カルテットリバーシ
「…俺自分の恋人に何て話してるんさ、すまんさね」

 緋色が笑う。いつもと同じに見える優しい笑顔で、照れ隠しみたいに悪戯に。でも、私にはわかる、ずっと一緒にいたから。
 緋色は悲しい時は、笑った後に首を傾ける癖がある。
 困ったように傾げるその首には「ごめんね」の意味が入ってる。

「ううん、緋色の恋はすごいなぁ。ずっと、ずっと、ずーっと、ゆきさんの事、考えてるんだね。

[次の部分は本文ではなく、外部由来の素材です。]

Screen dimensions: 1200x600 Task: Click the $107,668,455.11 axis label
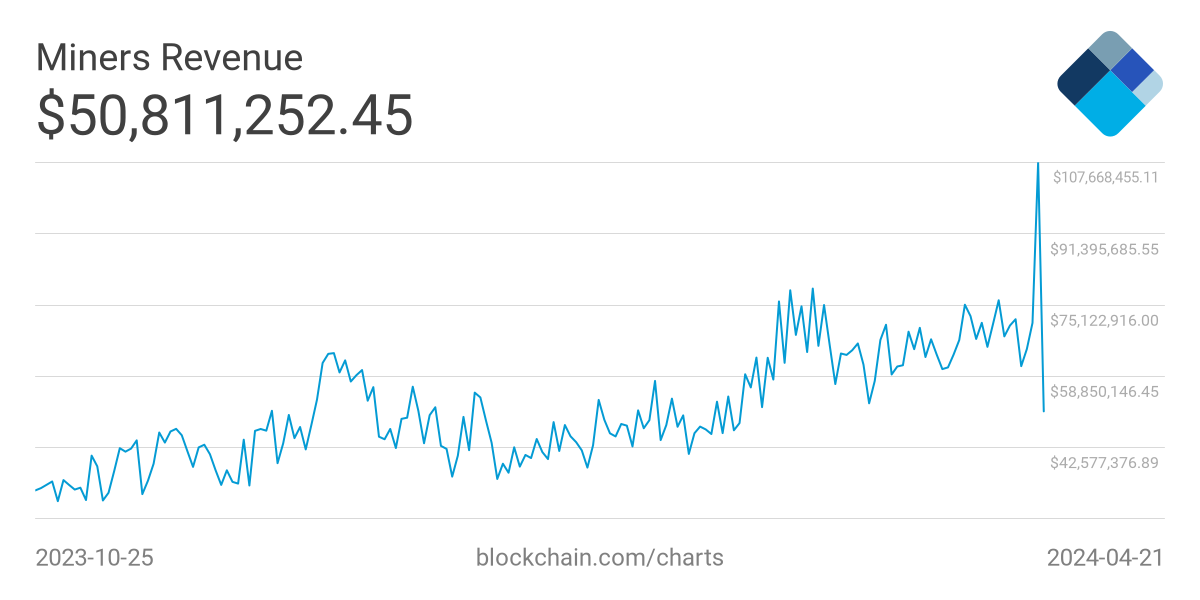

授業中も?お昼休みも?おうちに帰っても、…ずっと?」

「…そうさね、結局ずっとさね。息をするのと一緒さ。…なんて言ったら、セレンと話してる時でも別の女の事考えてるって堂々と言ってるようなもんさね」

「考えてるの?」

「…すまんさ」

 緋色の頭の中はそれだけゆきさんの事でいっぱいなのに。
 私の心配をしてこうして朝迎えに来てくれて、夜も泣き止むまで電話してくれて。

 本当はそれらは全部、ゆきさんにしてあげたい事なのかもしれないと思った。
 出来ないから、会えないから、私にする事で少し発散されているのだろうか。

 もし、身代わりでも、それで緋色がラクになれるのなら、嬉しいと思った。

「いいの。私も、緋色に緑君の話ばっかりしちゃうし、…まったく、カップル揃って何やってるんだろうね、私達」

 えへへ、と笑えば緋色も口元で笑った。
 居心地の良すぎる私達の心はきっと、同じように悲しく、同じように傷があって、同じようにお互いを慰めあえているのかもしれない。

 緋色の隣りは、居心地が良かった。